Aim of the exercise: Would you write out, word for word, each line of the records below from the top through the one holding "Given: Expand the"?

Source data:
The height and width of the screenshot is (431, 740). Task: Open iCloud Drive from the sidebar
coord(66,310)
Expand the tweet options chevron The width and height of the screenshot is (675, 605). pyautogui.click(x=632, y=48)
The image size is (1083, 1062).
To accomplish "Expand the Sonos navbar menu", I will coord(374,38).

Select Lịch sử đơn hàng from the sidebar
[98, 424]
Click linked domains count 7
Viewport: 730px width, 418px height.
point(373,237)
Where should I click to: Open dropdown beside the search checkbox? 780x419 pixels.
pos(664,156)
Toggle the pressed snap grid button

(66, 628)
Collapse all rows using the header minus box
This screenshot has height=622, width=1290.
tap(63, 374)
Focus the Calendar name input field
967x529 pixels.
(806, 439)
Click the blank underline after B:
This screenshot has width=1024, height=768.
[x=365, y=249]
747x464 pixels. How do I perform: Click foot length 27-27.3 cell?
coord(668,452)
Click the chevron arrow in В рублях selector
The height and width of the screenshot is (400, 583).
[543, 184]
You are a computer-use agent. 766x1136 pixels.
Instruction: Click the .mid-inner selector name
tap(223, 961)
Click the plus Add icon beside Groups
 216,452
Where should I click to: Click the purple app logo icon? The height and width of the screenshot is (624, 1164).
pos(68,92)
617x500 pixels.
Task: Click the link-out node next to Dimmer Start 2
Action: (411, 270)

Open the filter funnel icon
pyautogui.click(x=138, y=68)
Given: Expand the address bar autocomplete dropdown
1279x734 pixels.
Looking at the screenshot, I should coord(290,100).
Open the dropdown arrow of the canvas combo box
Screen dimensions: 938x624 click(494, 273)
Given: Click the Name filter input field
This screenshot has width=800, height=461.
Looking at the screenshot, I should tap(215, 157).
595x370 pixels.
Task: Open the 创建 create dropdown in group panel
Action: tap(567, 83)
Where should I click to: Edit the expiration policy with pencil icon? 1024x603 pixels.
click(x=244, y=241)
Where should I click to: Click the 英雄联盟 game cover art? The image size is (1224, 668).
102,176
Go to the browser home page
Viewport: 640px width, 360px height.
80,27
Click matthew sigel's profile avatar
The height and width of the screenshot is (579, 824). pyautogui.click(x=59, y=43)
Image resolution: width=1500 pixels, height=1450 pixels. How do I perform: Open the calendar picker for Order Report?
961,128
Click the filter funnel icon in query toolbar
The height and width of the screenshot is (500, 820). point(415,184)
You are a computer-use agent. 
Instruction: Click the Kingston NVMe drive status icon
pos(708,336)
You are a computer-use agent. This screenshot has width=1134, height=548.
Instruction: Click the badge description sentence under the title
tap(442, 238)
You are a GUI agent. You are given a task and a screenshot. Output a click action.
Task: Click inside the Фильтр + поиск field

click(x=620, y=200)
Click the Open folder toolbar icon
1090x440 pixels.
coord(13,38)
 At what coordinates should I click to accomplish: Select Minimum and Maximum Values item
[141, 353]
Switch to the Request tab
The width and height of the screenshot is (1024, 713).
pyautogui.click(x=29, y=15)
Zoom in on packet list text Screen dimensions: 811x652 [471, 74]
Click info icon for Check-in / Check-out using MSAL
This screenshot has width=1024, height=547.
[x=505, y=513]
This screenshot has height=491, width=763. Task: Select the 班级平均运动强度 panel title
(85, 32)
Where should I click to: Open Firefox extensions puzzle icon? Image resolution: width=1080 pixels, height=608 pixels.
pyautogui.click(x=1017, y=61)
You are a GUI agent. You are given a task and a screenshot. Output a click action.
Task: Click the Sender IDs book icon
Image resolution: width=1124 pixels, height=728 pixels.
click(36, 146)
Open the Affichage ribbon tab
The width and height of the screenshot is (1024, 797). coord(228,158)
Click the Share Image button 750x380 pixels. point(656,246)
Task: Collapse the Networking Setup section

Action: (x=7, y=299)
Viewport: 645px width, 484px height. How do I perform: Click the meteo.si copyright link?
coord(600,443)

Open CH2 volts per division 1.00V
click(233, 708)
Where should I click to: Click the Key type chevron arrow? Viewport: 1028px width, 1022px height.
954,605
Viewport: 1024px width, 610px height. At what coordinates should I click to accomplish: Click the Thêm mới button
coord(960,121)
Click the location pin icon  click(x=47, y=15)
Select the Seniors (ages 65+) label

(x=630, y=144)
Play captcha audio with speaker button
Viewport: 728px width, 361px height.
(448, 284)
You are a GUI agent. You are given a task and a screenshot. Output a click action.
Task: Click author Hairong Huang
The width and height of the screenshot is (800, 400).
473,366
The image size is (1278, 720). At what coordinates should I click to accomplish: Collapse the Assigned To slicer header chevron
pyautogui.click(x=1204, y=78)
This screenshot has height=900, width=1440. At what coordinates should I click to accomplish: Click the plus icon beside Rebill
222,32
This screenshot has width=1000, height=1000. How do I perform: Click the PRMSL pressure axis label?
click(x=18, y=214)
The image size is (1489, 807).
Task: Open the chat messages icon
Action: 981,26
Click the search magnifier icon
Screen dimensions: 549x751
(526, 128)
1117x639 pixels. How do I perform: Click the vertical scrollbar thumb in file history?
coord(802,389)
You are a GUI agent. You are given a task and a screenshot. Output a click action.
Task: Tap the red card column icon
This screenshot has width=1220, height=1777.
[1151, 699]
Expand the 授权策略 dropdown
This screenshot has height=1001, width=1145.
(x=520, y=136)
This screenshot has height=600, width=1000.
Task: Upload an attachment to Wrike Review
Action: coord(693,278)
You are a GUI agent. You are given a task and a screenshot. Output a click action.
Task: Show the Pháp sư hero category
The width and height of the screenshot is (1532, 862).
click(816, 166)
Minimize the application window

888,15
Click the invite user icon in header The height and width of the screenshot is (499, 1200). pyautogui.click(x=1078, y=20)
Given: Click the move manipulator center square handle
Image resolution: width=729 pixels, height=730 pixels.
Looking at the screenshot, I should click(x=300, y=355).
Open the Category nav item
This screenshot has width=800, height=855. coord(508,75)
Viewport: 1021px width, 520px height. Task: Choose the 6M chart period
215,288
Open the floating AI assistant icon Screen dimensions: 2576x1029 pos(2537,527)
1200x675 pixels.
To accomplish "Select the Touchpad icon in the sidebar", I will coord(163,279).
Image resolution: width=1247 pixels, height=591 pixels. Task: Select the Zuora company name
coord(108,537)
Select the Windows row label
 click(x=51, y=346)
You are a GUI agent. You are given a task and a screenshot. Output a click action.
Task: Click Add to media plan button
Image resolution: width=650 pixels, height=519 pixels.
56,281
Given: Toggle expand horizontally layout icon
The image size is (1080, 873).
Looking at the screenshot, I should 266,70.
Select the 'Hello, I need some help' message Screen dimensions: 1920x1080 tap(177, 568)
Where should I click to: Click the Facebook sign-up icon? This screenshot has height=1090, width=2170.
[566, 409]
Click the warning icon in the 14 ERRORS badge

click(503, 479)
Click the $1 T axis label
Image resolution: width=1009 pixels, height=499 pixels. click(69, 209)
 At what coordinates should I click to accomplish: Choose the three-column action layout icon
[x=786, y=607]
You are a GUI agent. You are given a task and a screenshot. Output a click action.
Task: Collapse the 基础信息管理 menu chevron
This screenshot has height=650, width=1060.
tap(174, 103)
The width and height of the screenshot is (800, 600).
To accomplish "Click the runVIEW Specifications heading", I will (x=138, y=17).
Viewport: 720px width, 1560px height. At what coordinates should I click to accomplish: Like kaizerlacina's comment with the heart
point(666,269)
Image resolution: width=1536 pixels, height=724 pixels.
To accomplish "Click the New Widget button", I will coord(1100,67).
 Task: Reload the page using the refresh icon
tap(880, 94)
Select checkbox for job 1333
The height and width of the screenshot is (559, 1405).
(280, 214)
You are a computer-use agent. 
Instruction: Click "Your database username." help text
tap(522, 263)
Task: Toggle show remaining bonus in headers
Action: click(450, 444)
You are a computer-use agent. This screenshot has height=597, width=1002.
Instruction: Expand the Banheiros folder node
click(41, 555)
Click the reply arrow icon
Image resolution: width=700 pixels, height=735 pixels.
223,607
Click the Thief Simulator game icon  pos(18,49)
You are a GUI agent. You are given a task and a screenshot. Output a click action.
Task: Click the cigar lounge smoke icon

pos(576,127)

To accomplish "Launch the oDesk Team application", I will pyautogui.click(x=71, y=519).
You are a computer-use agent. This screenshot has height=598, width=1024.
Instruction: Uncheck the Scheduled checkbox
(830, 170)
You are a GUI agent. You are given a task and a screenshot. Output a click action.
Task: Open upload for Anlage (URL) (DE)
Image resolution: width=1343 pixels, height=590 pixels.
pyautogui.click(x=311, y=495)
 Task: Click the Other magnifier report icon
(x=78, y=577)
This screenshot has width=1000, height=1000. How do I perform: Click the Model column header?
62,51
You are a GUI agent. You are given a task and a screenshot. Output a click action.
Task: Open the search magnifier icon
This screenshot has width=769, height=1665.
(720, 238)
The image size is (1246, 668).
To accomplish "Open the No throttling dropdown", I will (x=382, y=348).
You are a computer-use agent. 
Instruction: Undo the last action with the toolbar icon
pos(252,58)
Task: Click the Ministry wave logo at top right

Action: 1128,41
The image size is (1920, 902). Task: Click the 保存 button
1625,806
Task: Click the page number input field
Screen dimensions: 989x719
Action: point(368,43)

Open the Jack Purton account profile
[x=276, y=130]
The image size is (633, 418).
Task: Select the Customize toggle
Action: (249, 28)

Problem solution:
The height and width of the screenshot is (431, 740). Task: Open iCloud Drive from the sidebar
coord(66,310)
Expand the tweet options chevron The width and height of the screenshot is (675, 605). pyautogui.click(x=632, y=48)
The image size is (1083, 1062).
To accomplish "Expand the Sonos navbar menu", I will coord(374,38).

Select Lịch sử đơn hàng from the sidebar
[98, 424]
Click linked domains count 7
Viewport: 730px width, 418px height.
point(373,237)
Where should I click to: Open dropdown beside the search checkbox? 780x419 pixels.
pos(664,156)
Toggle the pressed snap grid button

(66, 628)
Collapse all rows using the header minus box
This screenshot has height=622, width=1290.
tap(63, 374)
Focus the Calendar name input field
967x529 pixels.
(806, 439)
Click the blank underline after B:
This screenshot has width=1024, height=768.
[x=365, y=249]
747x464 pixels. How do I perform: Click foot length 27-27.3 cell?
coord(668,452)
Click the chevron arrow in В рублях selector
The height and width of the screenshot is (400, 583).
[543, 184]
You are a computer-use agent. 766x1136 pixels.
Instruction: Click the .mid-inner selector name
tap(223, 961)
Click the plus Add icon beside Groups
 216,452
Where should I click to: Click the purple app logo icon? The height and width of the screenshot is (624, 1164).
pos(68,92)
617x500 pixels.
Task: Click the link-out node next to Dimmer Start 2
Action: (411, 270)

Open the filter funnel icon
pyautogui.click(x=138, y=68)
Given: Expand the address bar autocomplete dropdown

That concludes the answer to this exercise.